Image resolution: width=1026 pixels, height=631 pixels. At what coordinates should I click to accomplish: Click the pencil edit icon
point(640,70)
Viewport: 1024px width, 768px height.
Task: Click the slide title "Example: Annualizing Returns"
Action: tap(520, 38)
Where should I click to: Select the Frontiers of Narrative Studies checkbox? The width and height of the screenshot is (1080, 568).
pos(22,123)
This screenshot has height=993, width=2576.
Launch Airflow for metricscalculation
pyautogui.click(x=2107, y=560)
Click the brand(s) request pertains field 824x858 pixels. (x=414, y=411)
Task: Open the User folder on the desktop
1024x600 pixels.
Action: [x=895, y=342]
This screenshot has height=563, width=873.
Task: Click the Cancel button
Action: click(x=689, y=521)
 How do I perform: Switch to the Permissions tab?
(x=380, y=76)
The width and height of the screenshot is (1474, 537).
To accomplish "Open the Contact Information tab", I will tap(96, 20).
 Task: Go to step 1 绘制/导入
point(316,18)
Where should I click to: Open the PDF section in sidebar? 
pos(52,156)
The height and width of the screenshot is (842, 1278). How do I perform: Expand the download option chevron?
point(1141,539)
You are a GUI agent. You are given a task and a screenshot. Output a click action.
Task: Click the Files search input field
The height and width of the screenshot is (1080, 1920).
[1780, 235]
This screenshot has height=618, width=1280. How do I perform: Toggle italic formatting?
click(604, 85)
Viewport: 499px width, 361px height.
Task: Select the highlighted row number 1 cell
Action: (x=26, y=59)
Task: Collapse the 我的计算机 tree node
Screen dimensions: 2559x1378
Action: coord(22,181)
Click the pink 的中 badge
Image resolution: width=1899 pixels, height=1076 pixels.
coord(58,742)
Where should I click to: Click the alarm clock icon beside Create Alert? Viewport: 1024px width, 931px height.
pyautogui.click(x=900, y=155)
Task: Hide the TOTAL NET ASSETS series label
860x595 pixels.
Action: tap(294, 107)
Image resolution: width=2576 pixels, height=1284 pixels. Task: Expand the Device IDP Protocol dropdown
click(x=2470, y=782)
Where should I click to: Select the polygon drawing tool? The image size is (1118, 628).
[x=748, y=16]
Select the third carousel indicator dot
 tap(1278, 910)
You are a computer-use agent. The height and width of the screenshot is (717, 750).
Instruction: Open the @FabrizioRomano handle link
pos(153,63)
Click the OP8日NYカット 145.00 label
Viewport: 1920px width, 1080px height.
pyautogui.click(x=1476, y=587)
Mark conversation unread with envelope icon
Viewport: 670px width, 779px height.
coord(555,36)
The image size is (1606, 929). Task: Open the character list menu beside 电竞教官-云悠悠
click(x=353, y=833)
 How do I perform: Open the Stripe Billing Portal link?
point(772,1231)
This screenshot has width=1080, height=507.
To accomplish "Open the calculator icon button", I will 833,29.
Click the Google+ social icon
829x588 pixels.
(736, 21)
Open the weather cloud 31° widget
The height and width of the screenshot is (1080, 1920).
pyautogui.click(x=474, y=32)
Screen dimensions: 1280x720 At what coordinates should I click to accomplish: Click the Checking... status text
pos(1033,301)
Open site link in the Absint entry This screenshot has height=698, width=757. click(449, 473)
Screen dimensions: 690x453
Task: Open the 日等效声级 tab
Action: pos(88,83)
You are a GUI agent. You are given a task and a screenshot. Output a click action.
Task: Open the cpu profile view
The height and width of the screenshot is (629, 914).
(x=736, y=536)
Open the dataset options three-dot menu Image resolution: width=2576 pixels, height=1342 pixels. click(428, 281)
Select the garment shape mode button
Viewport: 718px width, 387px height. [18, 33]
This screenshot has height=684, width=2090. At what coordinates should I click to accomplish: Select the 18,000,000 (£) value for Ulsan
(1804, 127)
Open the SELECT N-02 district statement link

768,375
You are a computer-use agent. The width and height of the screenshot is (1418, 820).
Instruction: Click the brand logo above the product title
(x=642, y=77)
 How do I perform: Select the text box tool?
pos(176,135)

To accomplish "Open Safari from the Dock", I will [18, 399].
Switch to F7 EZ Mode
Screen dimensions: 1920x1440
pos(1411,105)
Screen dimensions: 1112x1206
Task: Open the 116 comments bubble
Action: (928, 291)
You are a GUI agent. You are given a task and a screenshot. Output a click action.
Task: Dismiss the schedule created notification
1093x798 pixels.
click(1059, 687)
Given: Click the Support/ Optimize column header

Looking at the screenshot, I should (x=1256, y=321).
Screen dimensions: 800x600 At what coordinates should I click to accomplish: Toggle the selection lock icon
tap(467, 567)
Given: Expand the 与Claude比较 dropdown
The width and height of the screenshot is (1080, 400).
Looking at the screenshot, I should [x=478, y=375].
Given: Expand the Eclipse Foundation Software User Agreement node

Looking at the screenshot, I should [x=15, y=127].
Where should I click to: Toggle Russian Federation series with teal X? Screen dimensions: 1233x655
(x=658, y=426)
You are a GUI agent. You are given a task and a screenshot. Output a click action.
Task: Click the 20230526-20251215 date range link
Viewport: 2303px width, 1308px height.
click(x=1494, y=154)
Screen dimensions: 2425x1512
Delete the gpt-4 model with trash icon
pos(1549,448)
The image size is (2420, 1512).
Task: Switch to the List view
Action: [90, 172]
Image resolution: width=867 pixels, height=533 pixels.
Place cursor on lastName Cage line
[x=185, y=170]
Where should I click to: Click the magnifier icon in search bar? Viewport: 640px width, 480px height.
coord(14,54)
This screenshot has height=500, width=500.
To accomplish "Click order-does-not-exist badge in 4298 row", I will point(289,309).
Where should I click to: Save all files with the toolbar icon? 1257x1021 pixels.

- - - - -

= DO THIS =
Please write out the listing above again, replacing "Where should I click to" with "Where do I click to" everywhere it occurs. Leave everything else unchanged.

= ANSWER TO THE TASK =
Image resolution: width=1026 pixels, height=631 pixels. At what coordinates should I click to accomplish: Click the pencil edit icon
point(640,70)
Viewport: 1024px width, 768px height.
Task: Click the slide title "Example: Annualizing Returns"
Action: tap(520, 38)
Where do I click to: Select the Frontiers of Narrative Studies checkbox? The width and height of the screenshot is (1080, 568).
pos(22,123)
This screenshot has height=993, width=2576.
Launch Airflow for metricscalculation
pyautogui.click(x=2107, y=560)
Click the brand(s) request pertains field 824x858 pixels. (x=414, y=411)
Task: Open the User folder on the desktop
1024x600 pixels.
Action: [x=895, y=342]
This screenshot has height=563, width=873.
Task: Click the Cancel button
Action: click(x=689, y=521)
 How do I perform: Switch to the Permissions tab?
(x=380, y=76)
The width and height of the screenshot is (1474, 537).
To accomplish "Open the Contact Information tab", I will tap(96, 20).
 Task: Go to step 1 绘制/导入
point(316,18)
Where do I click to: Open the PDF section in sidebar? 
pos(52,156)
The height and width of the screenshot is (842, 1278). How do I perform: Expand the download option chevron?
point(1141,539)
You are a GUI agent. You are given a task and a screenshot. Output a click action.
Task: Click the Files search input field
The height and width of the screenshot is (1080, 1920).
[1780, 235]
This screenshot has height=618, width=1280. How do I perform: Toggle italic formatting?
click(604, 85)
Viewport: 499px width, 361px height.
Task: Select the highlighted row number 1 cell
Action: (x=26, y=59)
Task: Collapse the 我的计算机 tree node
Screen dimensions: 2559x1378
Action: coord(22,181)
Click the pink 的中 badge
Image resolution: width=1899 pixels, height=1076 pixels.
coord(58,742)
Where do I click to: Click the alarm clock icon beside Create Alert? Viewport: 1024px width, 931px height.
pyautogui.click(x=900, y=155)
Task: Hide the TOTAL NET ASSETS series label
860x595 pixels.
Action: tap(294, 107)
Image resolution: width=2576 pixels, height=1284 pixels. Task: Expand the Device IDP Protocol dropdown
click(x=2470, y=782)
Where do I click to: Select the polygon drawing tool? The image size is (1118, 628).
[x=748, y=16]
Select the third carousel indicator dot
 tap(1278, 910)
You are a computer-use agent. The height and width of the screenshot is (717, 750).
Instruction: Open the @FabrizioRomano handle link
pos(153,63)
Click the OP8日NYカット 145.00 label
Viewport: 1920px width, 1080px height.
pyautogui.click(x=1476, y=587)
Mark conversation unread with envelope icon
Viewport: 670px width, 779px height.
coord(555,36)
The image size is (1606, 929). Task: Open the character list menu beside 电竞教官-云悠悠
click(x=353, y=833)
 How do I perform: Open the Stripe Billing Portal link?
point(772,1231)
This screenshot has width=1080, height=507.
To accomplish "Open the calculator icon button", I will 833,29.
Click the Google+ social icon
829x588 pixels.
(736, 21)
Open the weather cloud 31° widget
The height and width of the screenshot is (1080, 1920).
pyautogui.click(x=474, y=32)
Screen dimensions: 1280x720 At what coordinates should I click to accomplish: Click the Checking... status text
pos(1033,301)
Open site link in the Absint entry This screenshot has height=698, width=757. click(449, 473)
Screen dimensions: 690x453
Task: Open the 日等效声级 tab
Action: pos(88,83)
You are a GUI agent. You are given a task and a screenshot. Output a click action.
Task: Open the cpu profile view
The height and width of the screenshot is (629, 914).
(x=736, y=536)
Open the dataset options three-dot menu Image resolution: width=2576 pixels, height=1342 pixels. click(428, 281)
Select the garment shape mode button
Viewport: 718px width, 387px height. [18, 33]
This screenshot has height=684, width=2090. At what coordinates should I click to accomplish: Select the 18,000,000 (£) value for Ulsan
(1804, 127)
Open the SELECT N-02 district statement link

768,375
You are a computer-use agent. The width and height of the screenshot is (1418, 820).
Instruction: Click the brand logo above the product title
(x=642, y=77)
 How do I perform: Select the text box tool?
pos(176,135)

To accomplish "Open Safari from the Dock", I will [18, 399].
Switch to F7 EZ Mode
Screen dimensions: 1920x1440
pos(1411,105)
Screen dimensions: 1112x1206
Task: Open the 116 comments bubble
Action: (928, 291)
You are a GUI agent. You are given a task and a screenshot. Output a click action.
Task: Dismiss the schedule created notification
1093x798 pixels.
click(1059, 687)
Given: Click the Support/ Optimize column header

Looking at the screenshot, I should (x=1256, y=321).
Screen dimensions: 800x600 At what coordinates should I click to accomplish: Toggle the selection lock icon
tap(467, 567)
Given: Expand the 与Claude比较 dropdown
The width and height of the screenshot is (1080, 400).
Looking at the screenshot, I should [x=478, y=375].
Given: Expand the Eclipse Foundation Software User Agreement node

Looking at the screenshot, I should [x=15, y=127].
Where do I click to: Toggle Russian Federation series with teal X? Screen dimensions: 1233x655
(x=658, y=426)
You are a GUI agent. You are given a task and a screenshot. Output a click action.
Task: Click the 20230526-20251215 date range link
Viewport: 2303px width, 1308px height.
click(x=1494, y=154)
Screen dimensions: 2425x1512
Delete the gpt-4 model with trash icon
pos(1549,448)
The image size is (2420, 1512).
Task: Switch to the List view
Action: [90, 172]
Image resolution: width=867 pixels, height=533 pixels.
Place cursor on lastName Cage line
[x=185, y=170]
Where do I click to: Click the magnifier icon in search bar? Viewport: 640px width, 480px height.
coord(14,54)
This screenshot has height=500, width=500.
To accomplish "Click order-does-not-exist badge in 4298 row", I will point(289,309).
Where do I click to: Save all files with the toolbar icon? 1257x1021 pixels.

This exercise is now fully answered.